The evidence further established that attending meetings of the health and agriculture committee was a part of Skinner’s regular duties as a board member. According to County records, there were 13 meetings of the committee between December 21, 1987, and August 8, 1988, including two scheduled for the latter date. All were held at the County courthouse in Woodstock. Skinner attended each of these meetings with the exception of the 7:30 p.m. meeting on August 8.

County Board rules provided that members could receive mileage reimbursement for travel to and from committee meetings. Skinner sought such reimbursement for the afternoon committee meeting on August 8 but did not seek it for the 7:30 p.m. meeting.

The trial court granted the County summary judgment on the basis that Skinner was at most a nonservant agent of the County and, under the Second Restatement of Agency, a principal is not liable for physical harm caused by negligent physical conduct of a nonservant agent. (Restatement (Second) of Agency §250 (1958).) The instant appeal ensued. Skinner died while this cause was pending in the circuit court. His estate is not a party to this appeal because it reached a settlement with Marco shortly after summary judgment was granted to the County.

A motion for summary judgment should be granted only if the pleadings, depositions, admissions, and affidavits on file show that no genuine issue exists as to any material fact and the movant is entitled to judgment as a matter of law. (Purtill v. Hess (1986), 111 Ill. 2d 229, 240-41.) Summary judgment is a drastic means of resolving litigation and should be granted only if the right of the movant is clear and free from doubt. Purtill, 111 Ill. 2d at 240.

The doctrine of respondeat superior is an exception to the general rule that a person injured by another’s negligence may only seek redress from the individual who caused the injury. (McConnell v. Freeman United Coal Co. (1990), 198 Ill. App. 3d 322, 325.) Under this doctrine a master is liable for the negligence of a servant or agent if the negligent act was committed within the scope of employment. (Darner v. Colby (1941), 375 Ill. 558, 566.) Whether such a relationship exists is a factual question which will depend upon the relationship between the parties as shown by the evidence. (Darner, 375 Ill. at 560.) One who hires an independent contractor is generally not liable for any negligent acts on the part of the independent contractor. (Dumas v. Lloyd (1972), 6 Ill. App. 3d 1026, 1030.) An individual who is hired by another will be considered an independent contractor rather than an employee if he or she undertakes to achieve a given result without being controlled in any manner as to the method used to achieve it. Dumas, 6 Ill. App. 3d at 1029.

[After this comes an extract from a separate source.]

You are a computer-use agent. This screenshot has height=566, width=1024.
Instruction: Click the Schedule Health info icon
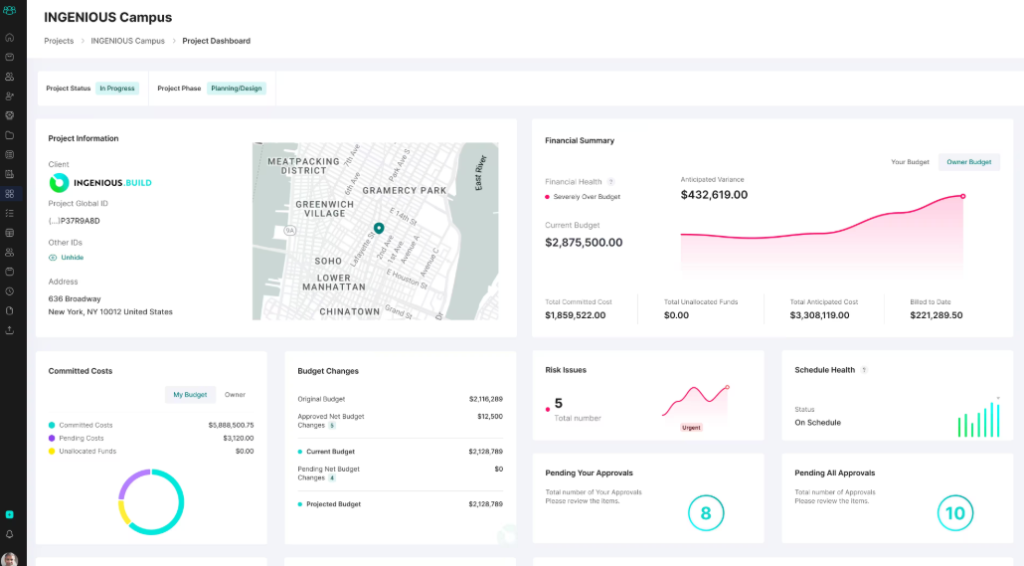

The County contends that the circuit court acted correctly in applying the rule set forth in section 250 of the Second Restatement of Agency that a principal is not liable for physical harm resulting from negligent physical conduct of a nonservant agent. Plaintiff does not dispute the County’s assertion that Skinner was a nonservant agent. According to plaintiff, however, Illinois law makes no distinction between the liability of a master for a servant’s tort and the liability of a principal for an agent’s tort. Plaintiff further argues that, under this court’s decision in Holda v. County of Kane (1980), 88 Ill. App. 3d 522, counties are vicariously liable for negligent acts of elected county officials committed within the scope of their official duties. In Holda, this court held that the defendant county was liable for the negligent conduct of its sheriff in operating the county jail even though the county board had no power to control the sheriff in the operation of the jail. (Holda, 88 Ill. App. 3d at 531-32.) The County contends that Holda should be reconsidered and overruled and, even assuming its continued viability, it would not render the County liable under the circumstances of this case.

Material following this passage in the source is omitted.